- _Data_
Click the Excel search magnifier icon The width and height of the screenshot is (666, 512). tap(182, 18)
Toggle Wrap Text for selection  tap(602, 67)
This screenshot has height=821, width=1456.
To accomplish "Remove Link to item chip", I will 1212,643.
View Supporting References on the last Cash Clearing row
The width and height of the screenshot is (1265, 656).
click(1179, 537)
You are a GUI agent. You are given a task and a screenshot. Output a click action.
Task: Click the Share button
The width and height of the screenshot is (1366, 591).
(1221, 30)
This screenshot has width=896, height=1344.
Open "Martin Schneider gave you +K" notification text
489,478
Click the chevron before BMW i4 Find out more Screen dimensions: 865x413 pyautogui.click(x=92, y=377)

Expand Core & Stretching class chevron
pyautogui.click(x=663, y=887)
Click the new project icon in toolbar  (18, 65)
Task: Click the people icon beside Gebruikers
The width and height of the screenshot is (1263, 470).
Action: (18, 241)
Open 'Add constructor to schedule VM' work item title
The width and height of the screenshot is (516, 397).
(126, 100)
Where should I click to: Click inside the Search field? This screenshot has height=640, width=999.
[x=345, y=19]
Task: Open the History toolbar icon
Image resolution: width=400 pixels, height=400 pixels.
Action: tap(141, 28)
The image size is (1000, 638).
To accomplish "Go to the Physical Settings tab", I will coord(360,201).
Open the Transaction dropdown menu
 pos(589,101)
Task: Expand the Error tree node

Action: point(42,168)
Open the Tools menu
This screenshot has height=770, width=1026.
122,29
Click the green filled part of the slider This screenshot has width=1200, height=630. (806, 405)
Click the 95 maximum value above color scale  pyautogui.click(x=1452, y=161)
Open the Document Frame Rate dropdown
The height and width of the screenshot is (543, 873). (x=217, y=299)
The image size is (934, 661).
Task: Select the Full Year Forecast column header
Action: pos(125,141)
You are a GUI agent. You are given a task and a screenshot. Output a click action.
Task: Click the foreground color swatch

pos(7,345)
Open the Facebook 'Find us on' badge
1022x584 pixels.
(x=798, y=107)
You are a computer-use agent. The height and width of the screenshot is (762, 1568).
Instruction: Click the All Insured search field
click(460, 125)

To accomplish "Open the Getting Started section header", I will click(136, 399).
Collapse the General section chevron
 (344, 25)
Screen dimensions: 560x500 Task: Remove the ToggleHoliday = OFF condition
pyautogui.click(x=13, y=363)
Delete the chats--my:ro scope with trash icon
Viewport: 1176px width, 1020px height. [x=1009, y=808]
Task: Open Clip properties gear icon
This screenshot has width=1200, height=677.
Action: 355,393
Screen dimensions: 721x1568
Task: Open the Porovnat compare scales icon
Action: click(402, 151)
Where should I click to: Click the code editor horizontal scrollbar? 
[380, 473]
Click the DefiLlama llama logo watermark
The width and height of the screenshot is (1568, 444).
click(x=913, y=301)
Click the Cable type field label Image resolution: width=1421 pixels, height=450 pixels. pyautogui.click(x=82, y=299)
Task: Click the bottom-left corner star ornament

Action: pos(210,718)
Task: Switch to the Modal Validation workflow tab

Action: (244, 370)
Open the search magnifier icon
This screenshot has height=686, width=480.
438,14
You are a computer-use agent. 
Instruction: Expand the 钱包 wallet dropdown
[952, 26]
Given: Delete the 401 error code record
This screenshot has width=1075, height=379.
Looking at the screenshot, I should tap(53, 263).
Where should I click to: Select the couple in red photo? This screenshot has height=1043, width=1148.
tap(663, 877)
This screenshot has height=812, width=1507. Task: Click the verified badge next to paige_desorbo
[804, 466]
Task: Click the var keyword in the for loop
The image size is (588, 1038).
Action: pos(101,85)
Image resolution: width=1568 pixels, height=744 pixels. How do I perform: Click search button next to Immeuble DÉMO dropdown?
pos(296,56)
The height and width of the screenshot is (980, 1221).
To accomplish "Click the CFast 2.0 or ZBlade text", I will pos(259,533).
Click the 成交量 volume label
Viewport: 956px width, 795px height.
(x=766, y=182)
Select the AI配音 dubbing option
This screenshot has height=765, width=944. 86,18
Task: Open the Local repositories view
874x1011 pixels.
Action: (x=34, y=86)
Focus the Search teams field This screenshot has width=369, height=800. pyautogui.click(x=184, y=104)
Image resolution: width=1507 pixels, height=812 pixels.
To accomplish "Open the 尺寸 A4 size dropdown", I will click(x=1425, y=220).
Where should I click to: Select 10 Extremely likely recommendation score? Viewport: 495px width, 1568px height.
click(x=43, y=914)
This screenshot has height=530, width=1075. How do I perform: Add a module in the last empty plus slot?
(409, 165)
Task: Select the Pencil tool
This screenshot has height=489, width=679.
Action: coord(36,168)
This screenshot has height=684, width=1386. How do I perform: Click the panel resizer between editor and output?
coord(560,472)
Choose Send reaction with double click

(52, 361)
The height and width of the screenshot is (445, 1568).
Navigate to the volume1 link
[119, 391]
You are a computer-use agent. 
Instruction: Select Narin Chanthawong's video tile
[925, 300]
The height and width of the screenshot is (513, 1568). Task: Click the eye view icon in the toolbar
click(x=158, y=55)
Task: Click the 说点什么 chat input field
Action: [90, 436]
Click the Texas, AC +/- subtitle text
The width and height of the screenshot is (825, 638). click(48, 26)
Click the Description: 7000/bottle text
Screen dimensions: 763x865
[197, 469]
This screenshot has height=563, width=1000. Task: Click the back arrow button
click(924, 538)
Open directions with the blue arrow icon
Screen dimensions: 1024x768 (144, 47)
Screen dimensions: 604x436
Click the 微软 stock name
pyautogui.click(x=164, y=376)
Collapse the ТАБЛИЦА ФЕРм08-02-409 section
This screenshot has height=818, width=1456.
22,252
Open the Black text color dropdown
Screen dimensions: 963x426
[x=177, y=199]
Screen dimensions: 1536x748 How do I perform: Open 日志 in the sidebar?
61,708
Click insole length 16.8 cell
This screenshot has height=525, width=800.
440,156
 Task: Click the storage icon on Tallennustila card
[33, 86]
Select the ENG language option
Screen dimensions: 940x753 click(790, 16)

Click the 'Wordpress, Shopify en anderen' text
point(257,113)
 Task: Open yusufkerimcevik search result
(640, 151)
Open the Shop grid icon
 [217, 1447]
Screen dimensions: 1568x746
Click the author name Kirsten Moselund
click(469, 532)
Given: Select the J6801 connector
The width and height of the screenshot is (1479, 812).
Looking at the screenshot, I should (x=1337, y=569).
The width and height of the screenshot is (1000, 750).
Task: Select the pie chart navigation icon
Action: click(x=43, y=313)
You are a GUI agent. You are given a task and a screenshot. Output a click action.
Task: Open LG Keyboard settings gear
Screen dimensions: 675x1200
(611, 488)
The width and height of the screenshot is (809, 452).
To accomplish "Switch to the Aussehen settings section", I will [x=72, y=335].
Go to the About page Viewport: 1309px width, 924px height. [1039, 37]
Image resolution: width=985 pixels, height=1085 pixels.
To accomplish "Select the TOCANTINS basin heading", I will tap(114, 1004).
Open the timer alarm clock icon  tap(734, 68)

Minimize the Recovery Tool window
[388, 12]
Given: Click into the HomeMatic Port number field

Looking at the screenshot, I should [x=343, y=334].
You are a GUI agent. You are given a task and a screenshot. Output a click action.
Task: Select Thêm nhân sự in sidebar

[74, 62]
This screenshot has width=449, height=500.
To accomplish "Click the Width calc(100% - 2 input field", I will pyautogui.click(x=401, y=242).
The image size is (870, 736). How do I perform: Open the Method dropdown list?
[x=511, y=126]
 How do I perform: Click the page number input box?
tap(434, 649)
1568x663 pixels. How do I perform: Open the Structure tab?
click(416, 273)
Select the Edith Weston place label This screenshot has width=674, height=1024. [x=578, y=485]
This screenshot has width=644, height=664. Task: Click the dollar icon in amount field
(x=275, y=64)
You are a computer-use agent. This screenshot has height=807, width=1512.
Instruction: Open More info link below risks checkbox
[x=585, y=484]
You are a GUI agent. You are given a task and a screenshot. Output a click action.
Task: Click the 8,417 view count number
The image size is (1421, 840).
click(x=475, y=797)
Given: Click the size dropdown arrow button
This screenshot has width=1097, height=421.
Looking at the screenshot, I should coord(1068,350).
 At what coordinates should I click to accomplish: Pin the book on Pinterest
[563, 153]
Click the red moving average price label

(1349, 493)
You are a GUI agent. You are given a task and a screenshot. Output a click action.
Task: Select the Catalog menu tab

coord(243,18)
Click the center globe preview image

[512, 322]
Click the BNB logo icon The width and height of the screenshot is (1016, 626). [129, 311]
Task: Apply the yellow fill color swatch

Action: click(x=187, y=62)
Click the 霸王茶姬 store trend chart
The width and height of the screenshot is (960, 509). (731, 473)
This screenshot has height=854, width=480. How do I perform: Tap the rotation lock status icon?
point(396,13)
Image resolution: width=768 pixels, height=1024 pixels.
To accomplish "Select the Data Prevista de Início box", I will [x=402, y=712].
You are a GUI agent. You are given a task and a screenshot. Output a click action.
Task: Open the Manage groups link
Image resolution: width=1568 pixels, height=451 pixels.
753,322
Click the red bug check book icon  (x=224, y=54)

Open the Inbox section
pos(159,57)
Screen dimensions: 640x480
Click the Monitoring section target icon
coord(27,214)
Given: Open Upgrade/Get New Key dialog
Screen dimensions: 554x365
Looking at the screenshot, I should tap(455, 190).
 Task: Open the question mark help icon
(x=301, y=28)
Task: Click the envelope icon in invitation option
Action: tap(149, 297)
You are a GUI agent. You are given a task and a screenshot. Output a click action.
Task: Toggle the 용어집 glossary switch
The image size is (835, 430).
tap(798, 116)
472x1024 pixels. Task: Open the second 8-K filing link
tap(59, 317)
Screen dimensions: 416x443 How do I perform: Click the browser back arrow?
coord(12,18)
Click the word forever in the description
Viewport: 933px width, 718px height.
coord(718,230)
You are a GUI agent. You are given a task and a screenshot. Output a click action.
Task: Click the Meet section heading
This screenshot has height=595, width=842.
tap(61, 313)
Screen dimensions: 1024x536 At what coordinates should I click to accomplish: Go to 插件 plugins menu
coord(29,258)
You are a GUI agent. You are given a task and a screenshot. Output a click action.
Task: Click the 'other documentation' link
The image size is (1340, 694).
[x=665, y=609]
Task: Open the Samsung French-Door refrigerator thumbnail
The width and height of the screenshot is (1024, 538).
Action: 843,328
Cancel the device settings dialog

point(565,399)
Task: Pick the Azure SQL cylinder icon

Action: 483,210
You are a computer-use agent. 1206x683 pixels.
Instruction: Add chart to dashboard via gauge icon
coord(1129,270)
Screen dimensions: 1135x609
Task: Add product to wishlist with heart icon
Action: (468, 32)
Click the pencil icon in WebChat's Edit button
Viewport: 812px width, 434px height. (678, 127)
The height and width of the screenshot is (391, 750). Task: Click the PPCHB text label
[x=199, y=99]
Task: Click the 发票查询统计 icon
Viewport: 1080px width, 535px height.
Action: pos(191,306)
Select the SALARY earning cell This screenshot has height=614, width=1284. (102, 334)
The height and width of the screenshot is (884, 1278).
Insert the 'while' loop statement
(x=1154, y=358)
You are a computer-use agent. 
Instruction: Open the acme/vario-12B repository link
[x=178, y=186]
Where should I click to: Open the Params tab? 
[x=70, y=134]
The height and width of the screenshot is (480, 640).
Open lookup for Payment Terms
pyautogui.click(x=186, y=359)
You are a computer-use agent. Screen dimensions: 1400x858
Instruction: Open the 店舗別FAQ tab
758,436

- _Goal of the exercise_
Could you restate word for word the lines above, from the one that contains "Screen dimensions: 554x365" through the one that contains "Task: Toggle the 용어집 glossary switch", and no others?

- _Completed task_
Screen dimensions: 554x365
Looking at the screenshot, I should tap(455, 190).
 Task: Open the question mark help icon
(x=301, y=28)
Task: Click the envelope icon in invitation option
Action: tap(149, 297)
You are a GUI agent. You are given a task and a screenshot. Output a click action.
Task: Toggle the 용어집 glossary switch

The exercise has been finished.